→ **AIM OF THE EXERCISE**
Only the lines below from the one that contains "Image resolution: width=1012" through the one that contains "Task: Pick the white-bearded old man hero" should appear in your answer, exact and without pictures.

Records from a data source:
══════════════════════════════

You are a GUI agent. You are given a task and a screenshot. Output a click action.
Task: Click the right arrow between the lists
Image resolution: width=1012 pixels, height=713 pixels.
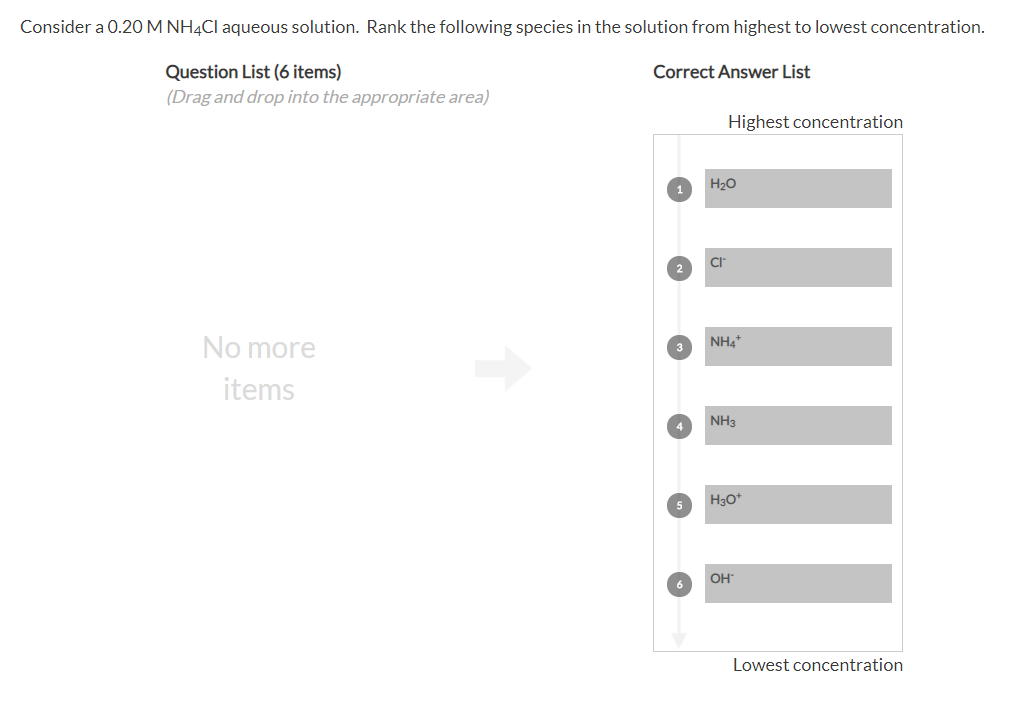[x=503, y=368]
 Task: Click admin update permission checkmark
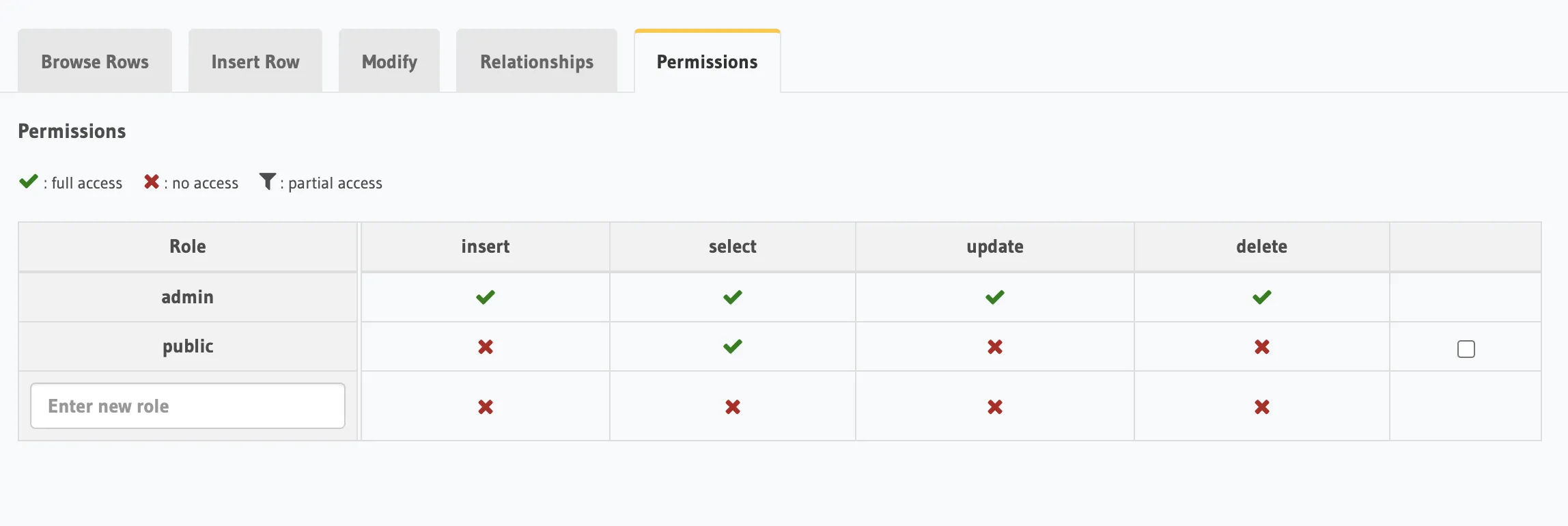[x=994, y=297]
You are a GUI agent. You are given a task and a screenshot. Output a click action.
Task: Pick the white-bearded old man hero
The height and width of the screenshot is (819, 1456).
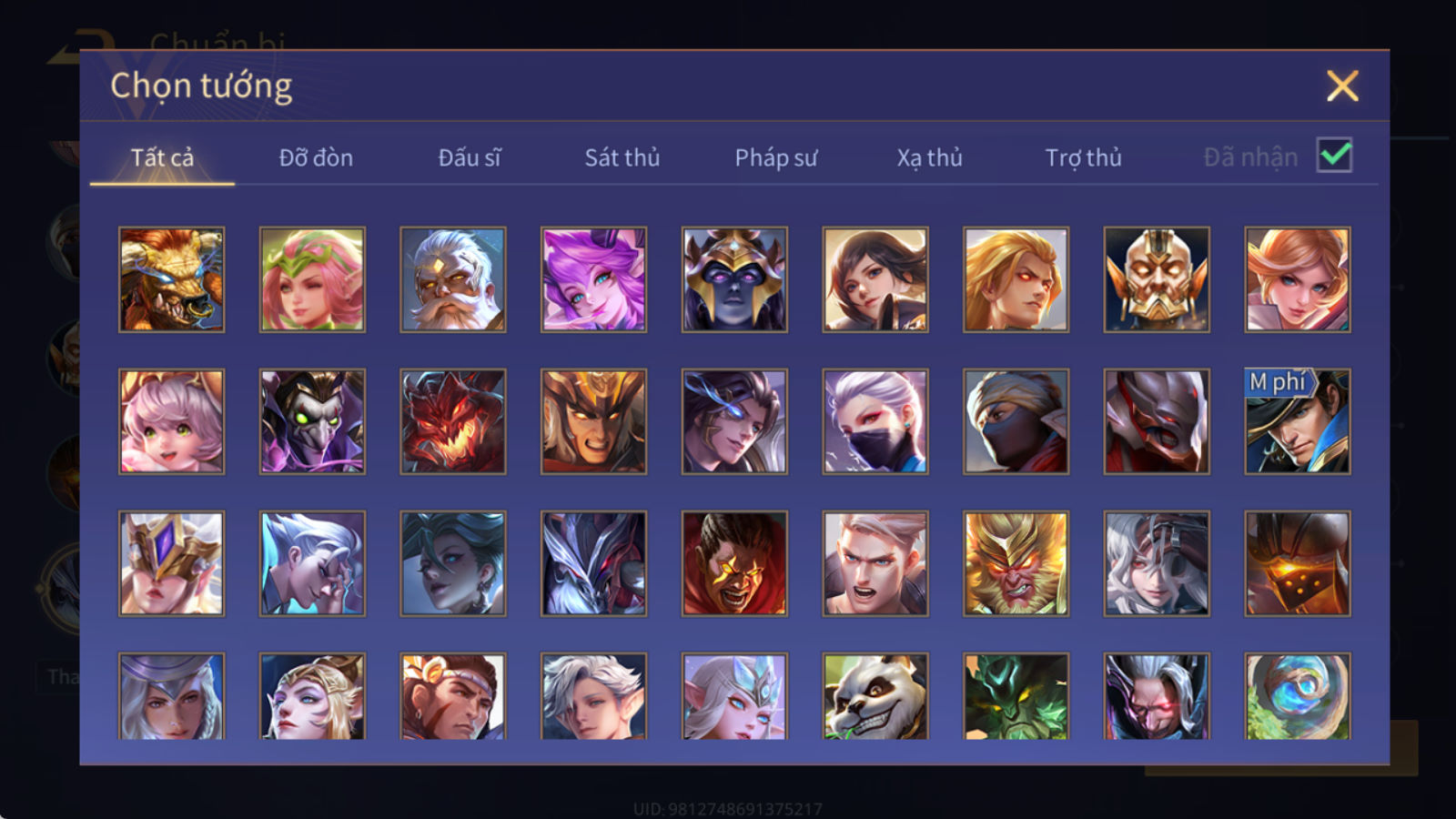point(453,279)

══════════════════════════════

→ **ANSWER**
Image resolution: width=1012 pixels, height=713 pixels.
[x=503, y=368]
 Task: Click admin update permission checkmark
[x=994, y=297]
You are a GUI agent. You are given a task and a screenshot. Output a click action.
Task: Pick the white-bearded old man hero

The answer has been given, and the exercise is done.